Pacific Business News today speculates/postulates that the only option to move Big Wind forward is to build all 400 megawatts of the project on Lanai.
“Hawaiian Electric Co. officials have told PBN in the past that if Molokai's part of the project fell through then all 400 mw could be developed on Lanai, where Castle & Cooke is the developer for that proposed wind farm.”
It’s hard to imagine that happening no matter how generous the community benefit package that's offered to Lanai residents. If one-fifth of the island would be needed for a 200-MW wind farm, would 40 percent be reserved for a farm twice as big?
Castle and Cooke may own 98 percent of the island, but would residents accept that much of an impact? Our guess is no.

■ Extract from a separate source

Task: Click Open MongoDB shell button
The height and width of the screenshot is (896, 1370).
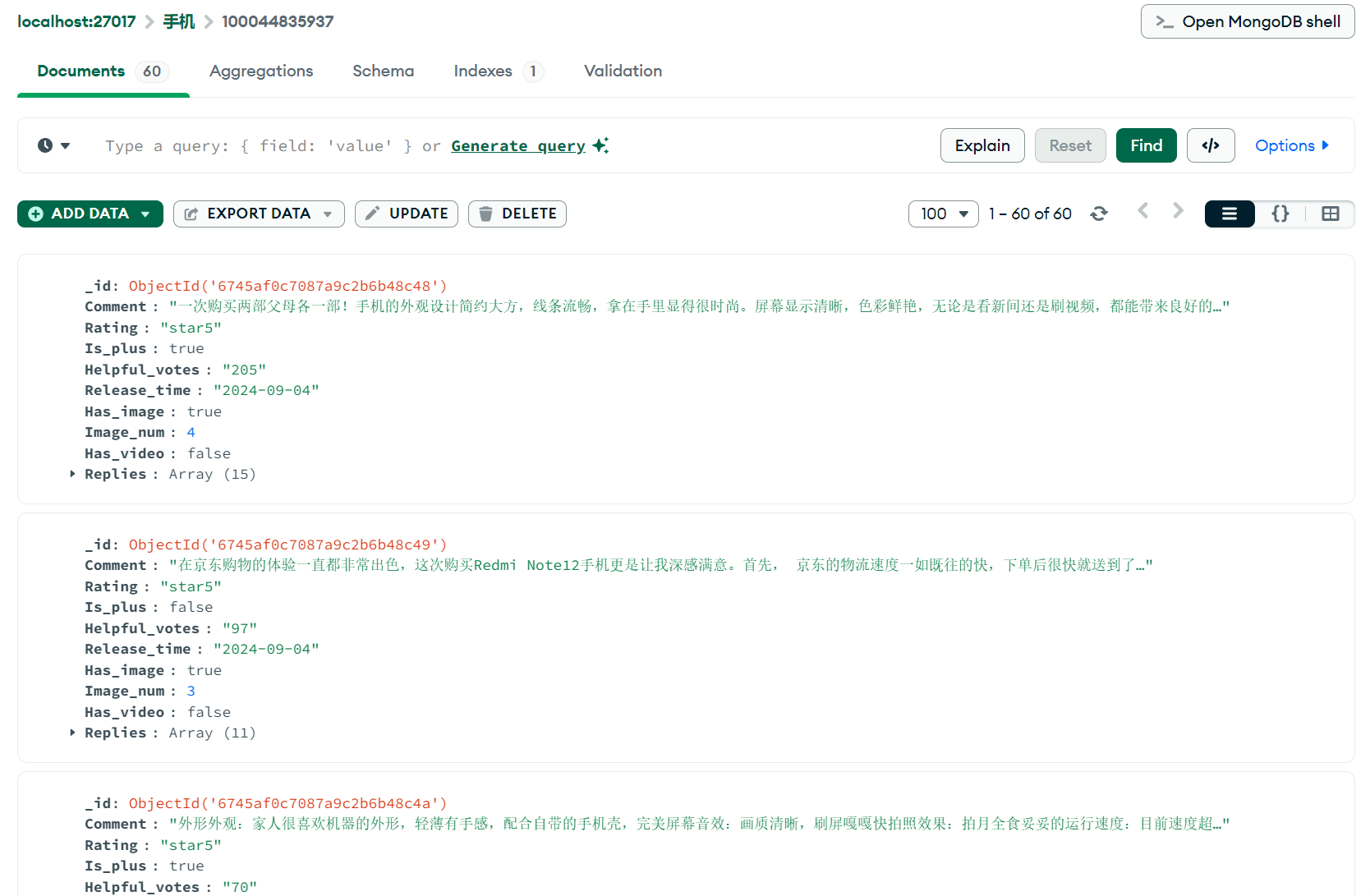Action: [1247, 21]
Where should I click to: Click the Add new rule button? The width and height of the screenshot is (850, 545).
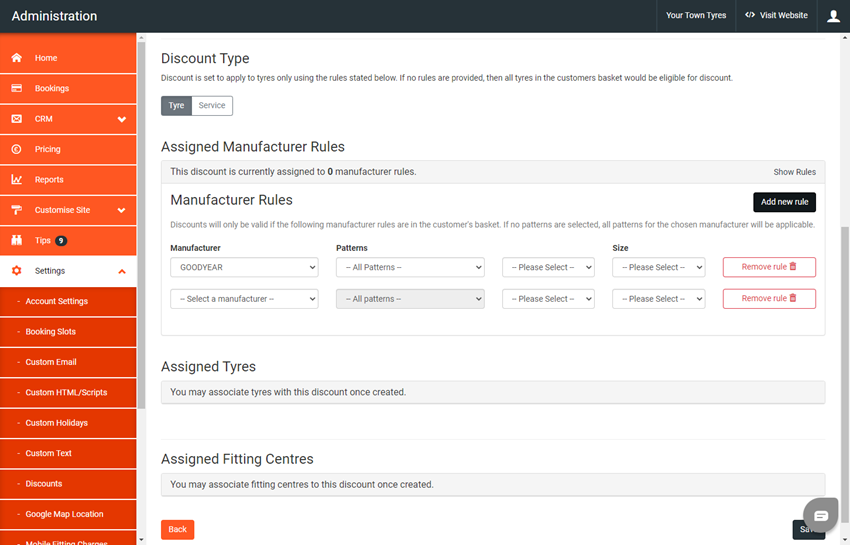tap(784, 202)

So here we go – flying right into a headwind that’s buffeting the Big Wind project, which in many respects has been the Big Egg Basket for utility and state energy planners. Whether those eggs are headed for a scrambling remains – as they say in the editorials – to be seen.
APRIL FIRST UPDATE: The other half of Big Wind may be going to Maui -- and it's apparently no joke.
With Big Wind's location -- the most important detail of all -- still undecided, you have to hope energy managers are not locked in so tight on the project that they're giving no attention to ocean thermal energy conversion (OTEC) and geothermal technologies.
The latter is proven in Hawaii and could be expanded to both increase its contribution to the Big Island's electricity grid and create alternative energy byproducts -- hydrogen and ammonia, which could be exported for use in transportation and agriculture.
OTEC would tap into the world's largest solar storage "battery," the tropical ocean that surrounds Hawaii. As the most promising long-term base load renewable energy resource for the islands, OTEC is ripe for implementation.
It's time to move the technology beyond promising and start the doing. Locally and elsewhere, companies are working on it.